A recent case with the Employment Appeal Tribunal (EAT) has resulted in success for workers. It was decided that overtime should be taken into account when calculating holiday pay. The finality of the decision is as yet unclear, but if the ruling sticks, then it will have serious financial implications for the companies affected.
Those workers who brought forward the case found themselves at a disadvantage when compared to those working similar hours on full time contracts. Whilst working the same hours, due to their contract they did not qualify for extra paid holidays.
Originally, it was suggested that claims for unpaid holiday pay could reach back six years, however the EAT made the decision that if an unbroken stretch of three months existed between underpayments, then employees could not claim for any period prior.

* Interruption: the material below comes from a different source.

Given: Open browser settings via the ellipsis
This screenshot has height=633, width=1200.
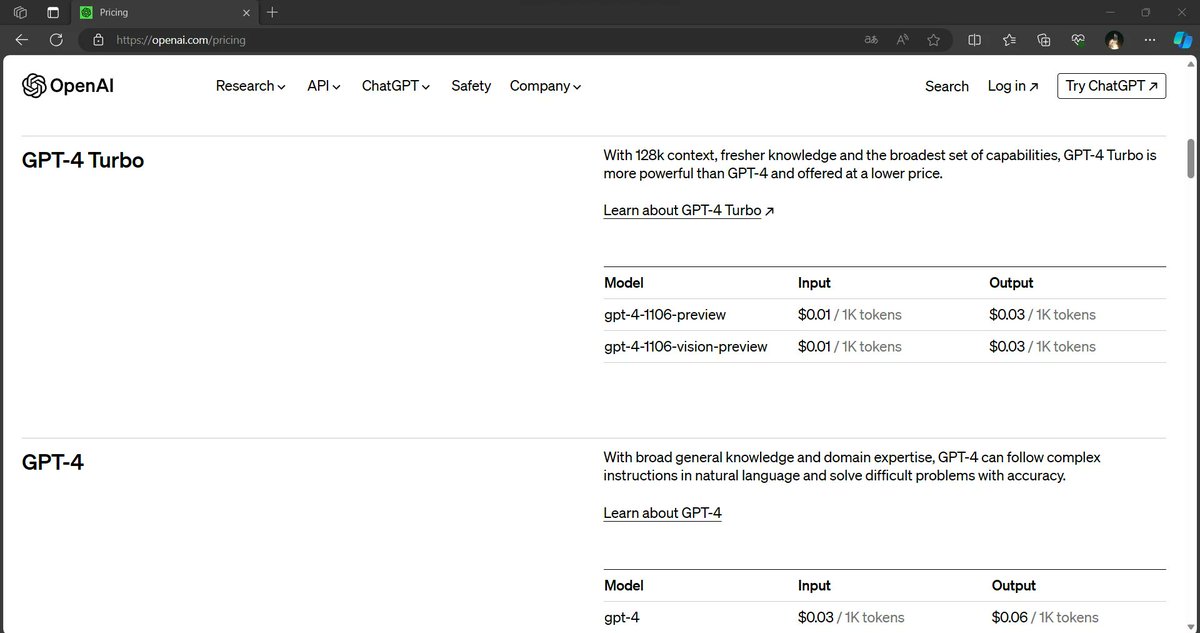Looking at the screenshot, I should [1149, 40].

The Government and business groups such as the CBI and FSB expressed concern regarding the ruling, as it would require any claims to be backdated for the duration of the employee’s time with the company. Barring the three-month rule, this could result in significant charges and it remains unclear to whether or not this ruling would apply to voluntary overtime.

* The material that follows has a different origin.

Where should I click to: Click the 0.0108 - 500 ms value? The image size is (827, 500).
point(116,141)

If this were the case, it would require a number of UK employers to change their current business model in relation to staff.
CBI director generalJohn Cridland said: This is a real blow to UK businesses now facing the prospect of punitive costs potentially running into billions of pounds – and not all will survive, which could mean significant job losses.
Given the financial implication for companies, it is very likely that any successful ruling will be appealed. Whilst large businesses would be able to absorb the cost, small businesses would be more hard-pressed to adapt to the changes, especially with a properly established workforce.